La plus méridionale des capitales nordiques se découvre en toutes saisons. Emancipée aux beaux jours, romantique sous la neige, elle livre un patrimoine royal et une décontraction toute scandinave.
Copenhague est l’exemple même de la capitale nordique qui a conservé malgré son statut une âme de petite ville. Cela tient à sa taille mais aussi à sa situation d’île, posée à quelques pas de la mer et irriguée par un réseau de canaux qui en font le charme et la respiration. Découvrir Copenhague, c’est d’abord investir un temple de la consommation. Bars, boutiques de souvenirs ou magasins design animent un centre-ville des temps modernes, symbolisé par la célébrissime artère piétonne Strøget.

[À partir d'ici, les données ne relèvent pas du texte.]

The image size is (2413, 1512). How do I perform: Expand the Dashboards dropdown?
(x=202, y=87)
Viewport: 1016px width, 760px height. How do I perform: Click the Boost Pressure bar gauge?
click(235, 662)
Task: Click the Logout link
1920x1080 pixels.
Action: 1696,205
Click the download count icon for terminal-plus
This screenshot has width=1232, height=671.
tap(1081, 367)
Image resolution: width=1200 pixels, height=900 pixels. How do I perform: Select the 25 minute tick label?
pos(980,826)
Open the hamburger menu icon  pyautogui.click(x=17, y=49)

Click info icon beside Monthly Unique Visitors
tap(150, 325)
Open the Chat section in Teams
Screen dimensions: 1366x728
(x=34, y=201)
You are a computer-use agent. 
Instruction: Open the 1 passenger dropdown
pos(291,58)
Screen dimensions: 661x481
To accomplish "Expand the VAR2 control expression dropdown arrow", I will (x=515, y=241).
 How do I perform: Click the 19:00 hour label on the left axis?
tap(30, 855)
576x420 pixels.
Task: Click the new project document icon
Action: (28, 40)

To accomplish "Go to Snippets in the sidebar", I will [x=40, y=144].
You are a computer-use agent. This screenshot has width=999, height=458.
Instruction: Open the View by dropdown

Ville royale oblige, la tradition est aussi présente. On la rencontre place Amalienborg, ensemble classique de palais dans l’un desquels loge la Reine ; place Kongens Nytorv, entourée du palais de Charlottenborg, du Théâtre Royal et de cafés cossus ; à Slotsholmen, îlot historique hérissé d’édifices qui rappellent la splendeur royale ; à Nyhavn, quai culte de la ville avec ses voiliers et ses restaurants.
Egalement populaire, Copenhague cultive un art de vivre décontracté et un brin alternatif dans les quartiers de Vesterbro, Nørrebro ou Christianshavn et n’oublie pas de s’amuser, dans le parc d’attractions urbain de Tivoli. Quand au réputé esprit avant-gardiste scandinave, il s’exprime par l’architecture, avec la bibliothèque Royale The Black Diamond et l’esthétique Opéra, tous deux posés, comme un symbole, aux bords des canaux. Ce n’est pas la Petite Sirène qui démentira, elle qui veille au bord de l’eau sur Copenhague depuis le début du XXè siècle.